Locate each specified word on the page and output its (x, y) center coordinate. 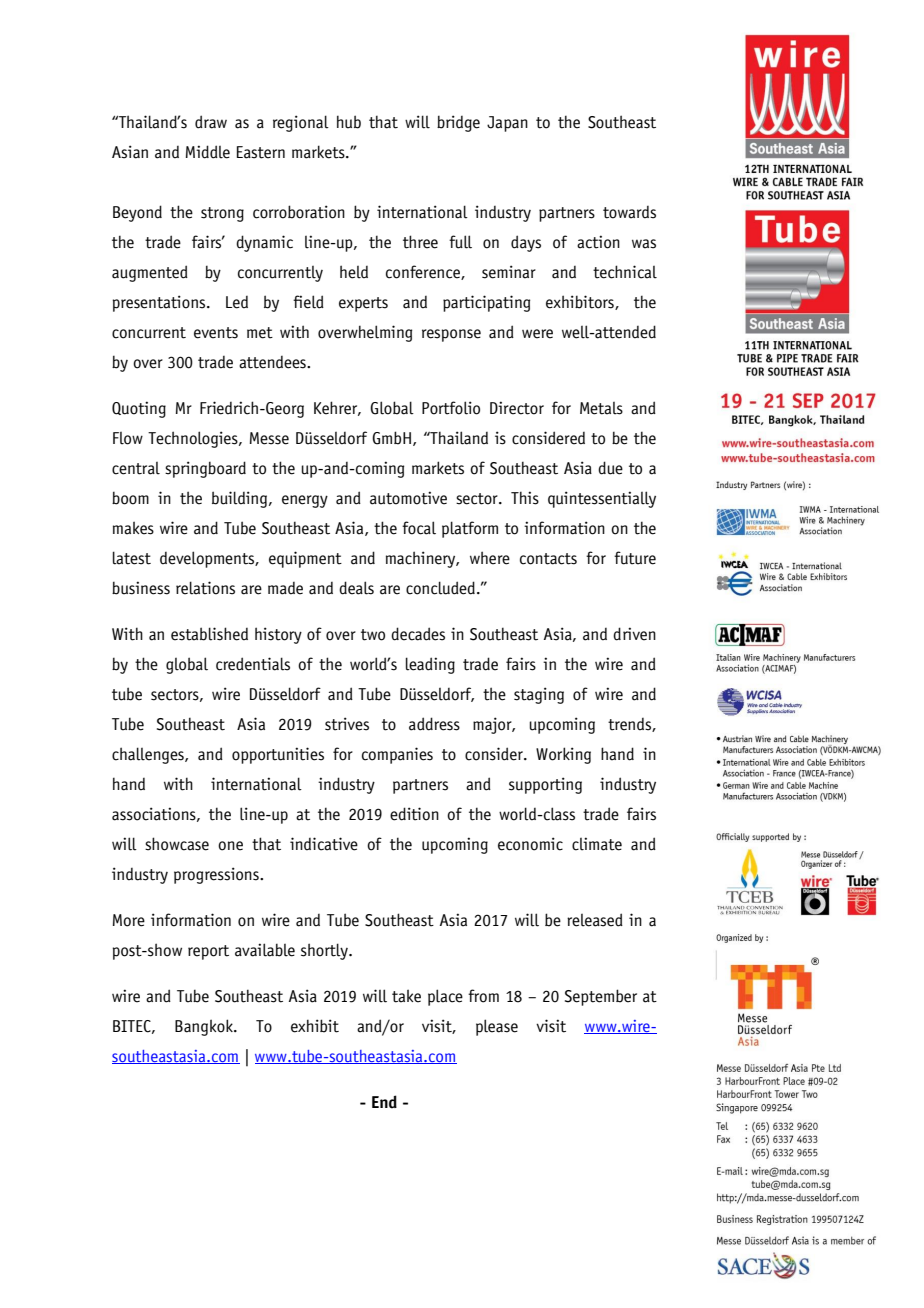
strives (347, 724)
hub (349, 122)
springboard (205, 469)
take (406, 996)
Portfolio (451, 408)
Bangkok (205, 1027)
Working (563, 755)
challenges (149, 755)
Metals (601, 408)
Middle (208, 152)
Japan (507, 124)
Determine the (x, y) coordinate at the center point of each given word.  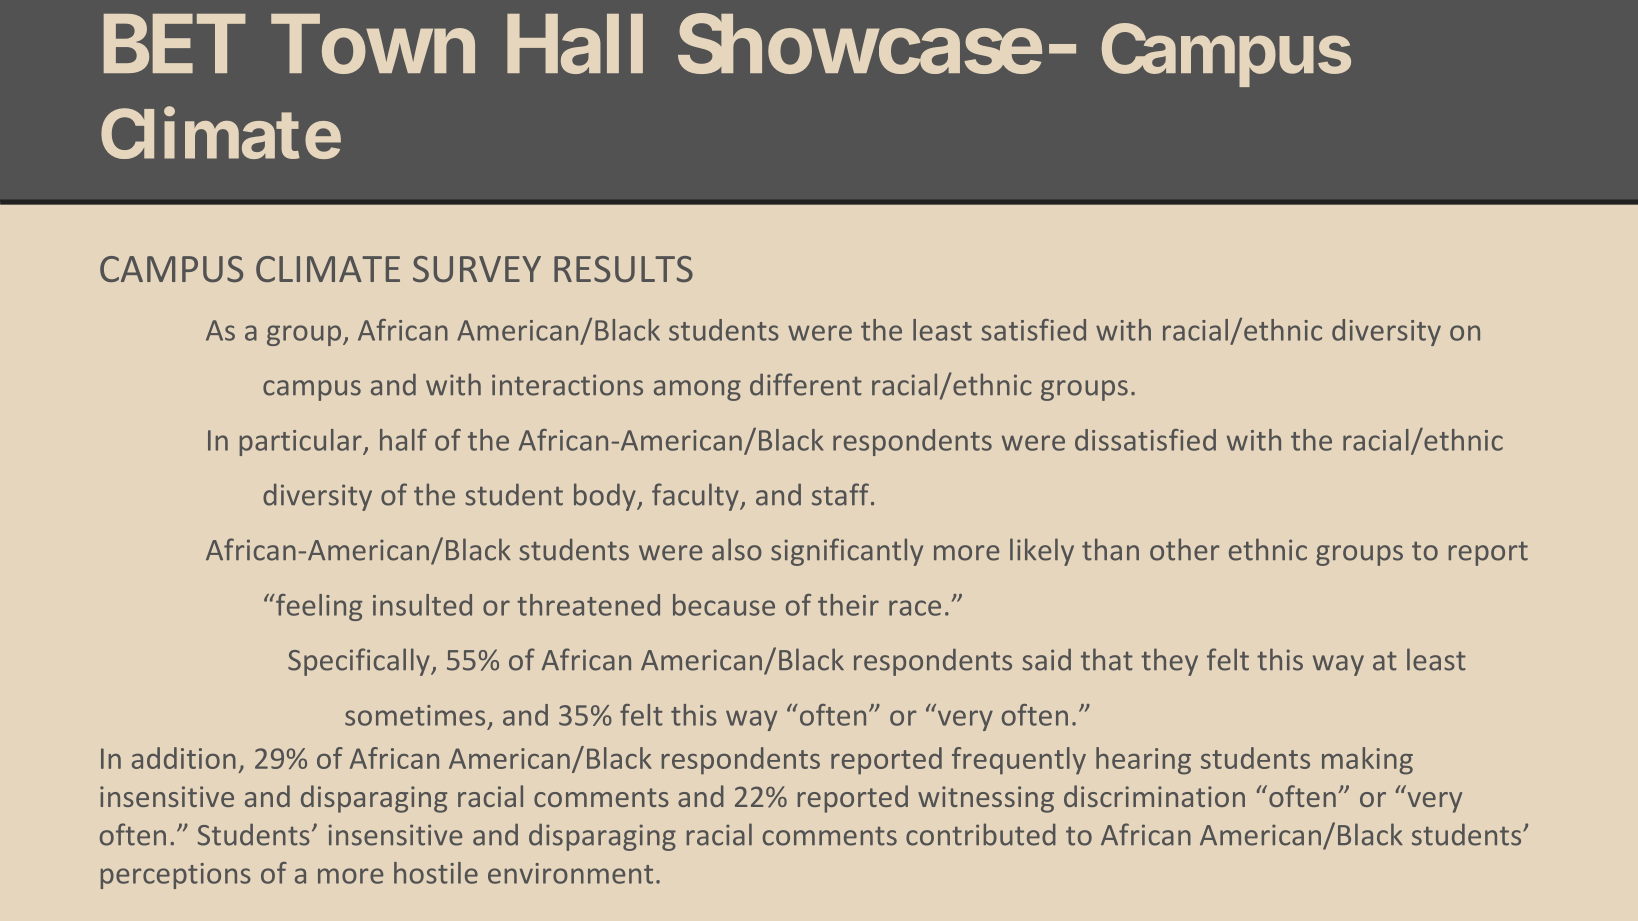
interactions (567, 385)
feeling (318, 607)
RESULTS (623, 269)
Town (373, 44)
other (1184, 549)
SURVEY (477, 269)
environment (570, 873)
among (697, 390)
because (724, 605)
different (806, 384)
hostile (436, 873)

=-=-=

Instructions to follow →
Render all of the lines above as a Markdown table with the columns "Number" and "Line", skipping any blank lines and leaving out the pictures.

Result →
| Number | Line |
|---|---|
| 1 | Locate each specified word on the page and output its (x, y) center coordinate.  |
| 2 | strives (347, 724) |
| 3 | hub (349, 122) |
| 4 | springboard (205, 469) |
| 5 | take (406, 996) |
| 6 | Portfolio (451, 408) |
| 7 | Bangkok (205, 1027) |
| 8 | Working (563, 755) |
| 9 | challenges (149, 755) |
| 10 | Metals (601, 408) |
| 11 | Middle (208, 152) |
| 12 | Japan (507, 124) |
| 13 | Determine the (x, y) coordinate at the center point of each given word.   |
| 14 | interactions (567, 385) |
| 15 | feeling (318, 607) |
| 16 | RESULTS (623, 269) |
| 17 | Town (373, 44) |
| 18 | other (1184, 549) |
| 19 | SURVEY (477, 269) |
| 20 | environment (570, 873) |
| 21 | among (697, 390) |
| 22 | because (724, 605) |
| 23 | different (806, 384) |
| 24 | hostile (436, 873) |